We do not tell such a person to borrow [resources] and not to preoccupy one’s self with a [new] job [to be able to afford the sheep]. Regarding the case of one who has a sheep but does not have whatever [else] they need—from where do we learn that such an individual should bring the sacrifice of a poor person? The Torah said [the very words] dey seh. (Sifra, Dibbura DeChovah 18:1.)
In the rabbinic reading of Leviticus, God did not just care about whether Israelites physically could spare a sheep; God actually worried about whether Israelites could spare a sheep and still afford the rest of their lives.
The holiest enterprise would never demand of us to go broke.

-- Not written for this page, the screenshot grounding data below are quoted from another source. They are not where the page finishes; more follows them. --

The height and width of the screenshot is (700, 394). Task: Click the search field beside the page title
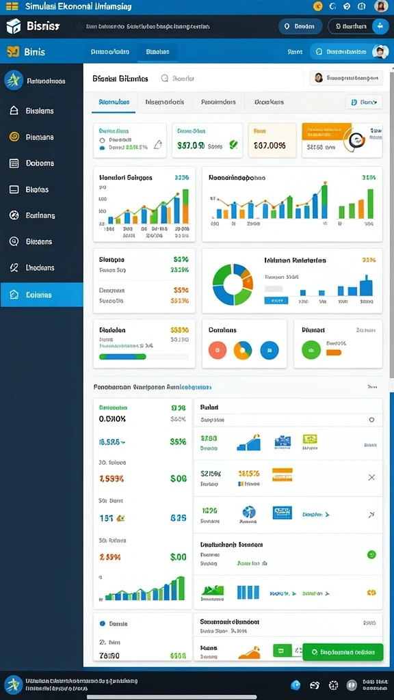click(179, 78)
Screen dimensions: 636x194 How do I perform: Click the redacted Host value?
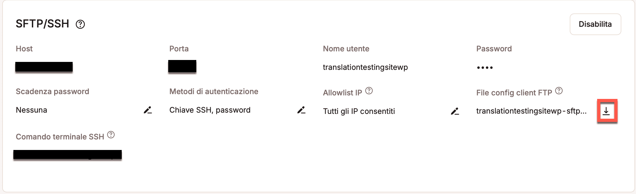pos(44,67)
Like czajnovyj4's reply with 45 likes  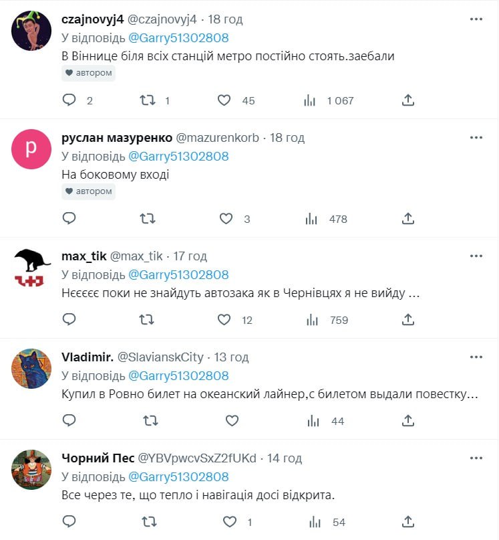tap(224, 100)
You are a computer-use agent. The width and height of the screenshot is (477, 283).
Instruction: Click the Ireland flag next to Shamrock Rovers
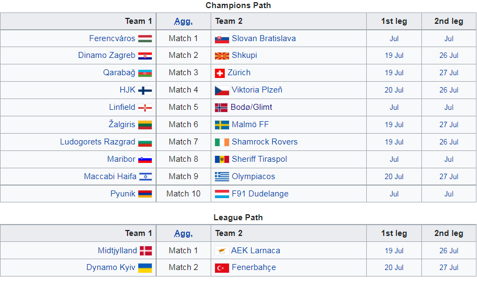click(221, 142)
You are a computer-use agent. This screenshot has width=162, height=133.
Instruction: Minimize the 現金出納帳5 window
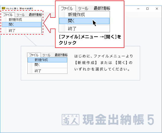pos(138,8)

Our Torah, elsewhere, insists that our people would not be impoverished (Deuteronomy 15:4)—which may be an aspiration rather than a description. When economic hardships were pressed upon our people, our religion developed mechanisms to lighten the severity of our challenges. We have inherited a vast culture of giving tzedakah (צדקה, charity). We are commanded to tithe not only for God but for the lesser resourced among us (Deuteronomy 14:28 and 26:12); to leave the corners of our fields untouched so the poor may partake from what we have grown (Leviticus 19:9–11); and to adjust sacrificial standards on an as-needed basis, as we read this week.
In this very week, the Torah’s compassion for those who do not know if they have the resources they need may feel a world away from our own. In an e-mail to customers yesterday, the investment adviser Vanguard Group presented a portrait of our new relationship to the global economy: “With the White House announcing new tariffs, the markets have become volatile, testing the resolve of even the most disciplined investor.” After the President of the United States signed his lengthily titled executive order “Regulating Imports with a Reciprocal Tariff to Rectify Trade Practices that Contribute to Large and Persistent Annual United States Goods Trade Deficits” on Wednesday—anxiety grew fast. RFD-TV (“Rural American’s Most Important Network”) reported yesterday that Senator Steve Daines of Montana warned the President that the “farmers and ranchers [who] voted for you last November… are concerned right now about the impact of possibly reducing the ability to supply a very important market.” Although Senator Daines shared that “the President understood my concerns; he heard it”—we have yet to witness a response beyond just listening. On March 4, 2025, President Trump did proclaim in the United States Capitol, “I love the farmer” but added that the farmer would “probably have to bear with me.”
Upsetting stability through unexplained tariffs—as recorded in the ominous beginning of Lamentations (1:1) and the foreboding ending of Esther (10:1)—has never improved the spirit of the land. The Book of Leviticus, despite its obsession with enigmatic rituals we can no longer practice, is decorated with seeds of God’s compassion, a mercy that extends to the very economies in our lifetimes. The basis of a society cannot be a bottom line of product or financial gain alone; a civilization must build itself upon empathy and the understanding that we cannot all give the same way as each other. The diverse paths of our lives—the fortunes and misfortunes of our biographies—prevent us from choosing how wealthy we may be and how prepared we may be to respond to new monetary demands. While we may control little of how much income may come our way, we are in full control of shaping how we model empathy and a sense of responsibility for one another. God might love the rituals detailed in Leviticus, but, even more so, God loves when we design a society that demonstrates its concern for those who have less than those who make the laws.